Text segment »
Scrutinize, for a moment, the word “scrutinize.”
“To examine in detail with careful or critical attention,” says the dictionary. It is from the Latin verb “scrutere,” meaning “to examine,” derived from “scruta,” Latin for “trash,” specifically “old clothes.”
In ancient Rome as later, it seems, those who gathered old clothes would “search in a heap of discarded garments,” (the words of “Origins: a Short Dictionary of Modern English”) to see if they contained anything of value. So the word for worn-out togas (and whatever the Romans wore under them) became the word for precise and exhaustive perusal.
“Scrutinize” is what Gov. Peter Shumlin called on Vermonters to do to their school budget proposals this year, and after 35 of them were defeated last Tuesday he praised voters for following his advice.
“In a number of communities, voters scrutinized their budgets and per pupil school spending, and asked school boards to go back and make adjustments,” he said.
To scrutinize the school budget, a voter would have had to painstakingly plow through the details: the number of teachers and administrators and their salaries, the extracurricular activities offered and their cost, the maintenance staff and its schedule, and more.
That’s not what voters did. They looked at the bottom line, said to themselves, the proposed tax rate increase is what percent, and then voted no.
As could have been expected. In many cases that what was seven, eight, 10 percent and even more. The reaction was understandable. Calling the process “scrutinizing” appears to be a lot of scruta.
The consequences are not, neither for the schools nor for state officials, starting with Shumlin and the leaders of the Legislature. Some districts might have to cut their budgets so much that schools will be unable to provide the kind of learning parents want and Vermonters have come to expect. As for state officials, they are confronted with the possibility that something is out of whack.
That’s because while some school tax rates went way up, most of the actual school budgets did not. In the aggregate, said Stephen Dale, the executive director of the Vermont School Boards Association, budgets proposed by local schools rose by 3 percent. But the projected tax rates went up more than twice as fast.
This disparity could have been a one-time blip, owing to the peculiarities of the moment (every moment has its peculiarities). But it also raises the possibility that the current school financing system based on Acts 60 and 68 may need to be adjusted, if not replaced.
A possibility likely to be welcomed by the vocal minority of officials and activists who never liked those laws, or the 1996 Vermont Supreme Court decision holding that the previous system “deprives children of an equal educational opportunity.”
But both Shumlin and House Speaker Shap Smith indicated last week that they were cool to making major changes to the system in the two or three months remaining in this legislative session.
Even Rep. Heidi Scheuermann, the Stowe Republican who has long opposed the Act 60/Act 68 system (but not, she noted, its commitment to equity) said there might not be time enough this year for “something comprehensive, something meaningful” to be done.
But she said the results showed that even in the towns that approved their budgets, “people are fed up” with the current system, and the Legislature has to “have that discussion” about changing it.

What is asked »
A – In the column on school budgets, set down the passage that begins at the words "Scrutinize, for a" and stops after the words "following his advice.".
B – In the column on school budgets, by what percent did the budgets proposed by local schools rise in the aggregate?
C – Write what comes next in the column on Vermont school budgets, starting after its final sentence.
The items that follow the column are not needed for any of this work.

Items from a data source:

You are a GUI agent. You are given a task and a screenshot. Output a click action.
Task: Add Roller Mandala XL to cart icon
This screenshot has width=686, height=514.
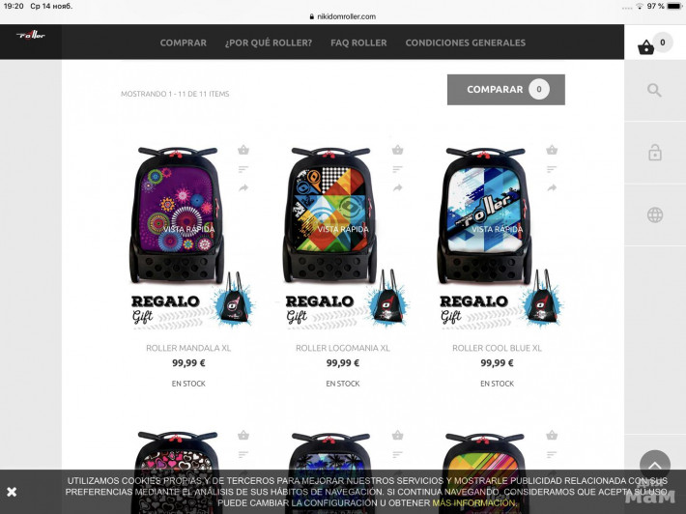point(243,150)
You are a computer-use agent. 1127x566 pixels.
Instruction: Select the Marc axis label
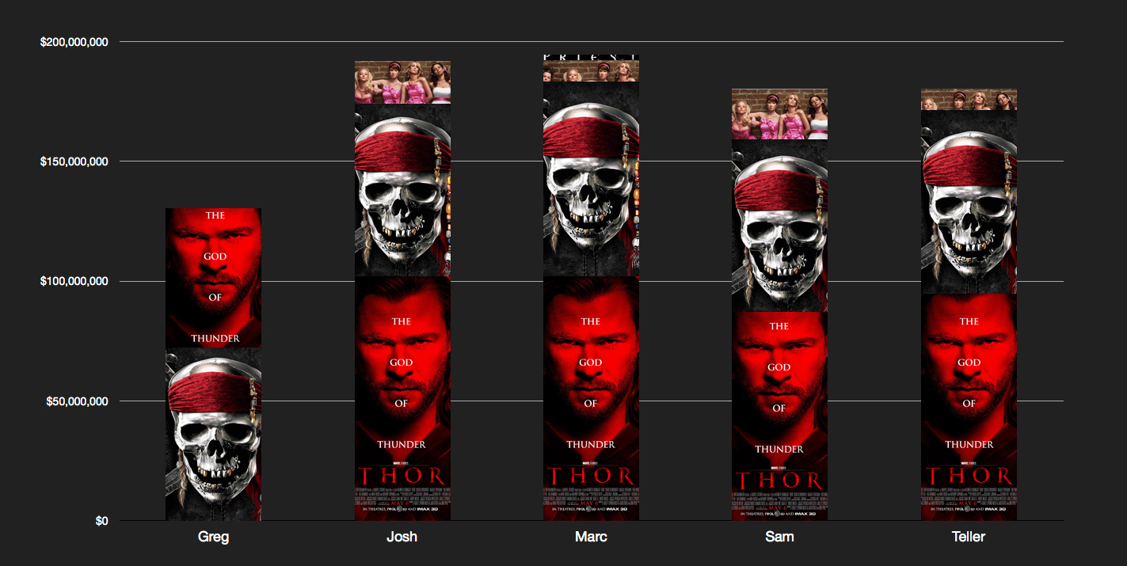click(591, 538)
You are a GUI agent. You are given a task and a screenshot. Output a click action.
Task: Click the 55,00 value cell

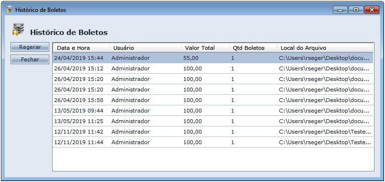[190, 58]
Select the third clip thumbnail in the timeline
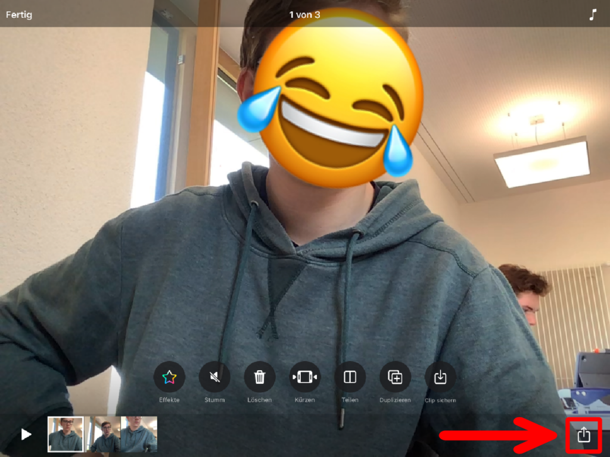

Exercise answers »
A –
Scrutinize, for a moment, the word “scrutinize.”
“To examine in detail with careful or critical attention,” says the dictionary. It is from the Latin verb “scrutere,” meaning “to examine,” derived from “scruta,” Latin for “trash,” specifically “old clothes.”
In ancient Rome as later, it seems, those who gathered old clothes would “search in a heap of discarded garments,” (the words of “Origins: a Short Dictionary of Modern English”) to see if they contained anything of value. So the word for worn-out togas (and whatever the Romans wore under them) became the word for precise and exhaustive perusal.
“Scrutinize” is what Gov. Peter Shumlin called on Vermonters to do to their school budget proposals this year, and after 35 of them were defeated last Tuesday he praised voters for following his advice.

B – They rose by 3 percent.

C –
The budget rejections do seem likely to inspire one quick policy change. In an interview on Vermont Public Radio Friday, the governor said he and the Legislature would shift more money into the state’s Education Fund (he didn’t say from where) to lighten the burden on property taxes.
That might enable districts to make modest cuts and then resubmit their budgets with smaller projected property tax increases, thanks to the extra money from the state’s Ed Fund. Many of the defeated budgets were already lean, and were turned down because – thanks to the state’s intricate, complex (and maybe incomprehensible to the average person?) school finance system – they required big tax rate increases.
Dale said in big school districts such as Burlington and Montpelier, where budgets have been going up for years, officials would probably have enough flexibility to “do something like change a class size from 18 to 20, or do some other adjustments that don’t necessarily change the educational experience of a child.”
But some rural districts with small teaching staffs “may have to cut physical education or may have to cut music,” he said, diminishing the quality of the education they provide.
As Burlington Superintendent Jeanne Collins described it, Burlington’s situation is typical in that its proposed budget increase (3.9 percent) was much less than the 9.9 percent property tax increase that would have been required to finance it.
Collins said her district – the state’s largest – might also have to cut into its core functions while still not saving the taxpayers much money.
Burlington’s situation is typical in that its proposed budget increase (3.9 percent) was much less than the 9.9 percent property tax increase that would have been required to finance it.
Most of the difference, she said, came from the possible increase of 6 cents per $100 of appraised value for the statewide school tax (possibly even 7 cents, still to be determined by the Legislature) and a 1.8 percent increase in Burlington’s Common Level of Appraisal (translation to follow).
Burlington’s city charter, Collins said, calls for a “default” budget – basically spending the same next year as this year – to be adopted if voters do not approve a budget by July 1.
In that case, she said, Burlington would have to cut another $1.5 million from its budget.
“If it were all teachers, that would be 20 teachers,” she said.
It won’t be, but Burlington “may have to eliminate some high school elective options,” she said, or even consider junking some basic academic courses.
The property tax rate increase under this default budget, she said, would be 8 percent, lower than the original 9.9 percent proposal but still a hefty tax hike.
The tax rates rose faster than the spending because Vermont’s school finance formula is not based simply on spending. Instead, tax rates are determined through a complicated process that starts with per pupil costs. Because the school population statewide (though not in Burlington) is falling, per pupil costs can rise even if total spending does not.
But “per pupil” spending is an oversimplification. The tax is really based on “education spending per equalized pupil of all the pupils residing in (a) town” (this from the Department of Taxes), adjusted by the Common Level of Appraisal (CLA).
The CLA is an annual assessment the department undertakes to “ensure … that you and your neighbor in the next town pay the same amount of education tax on properties of equal value.” (The Tax Department again.) Because property values have declined in much of the state, more is required from each property to raise the same amount of revenue.
Pupils are “equalized” (actually separated and classified) depending on how difficult – and presumably how expensive – it is to teach them. Kindergartners are given less “weight” than middle-schoolers or most high school students, with the biggest weights going to students with handicapped and those whose first language is not English.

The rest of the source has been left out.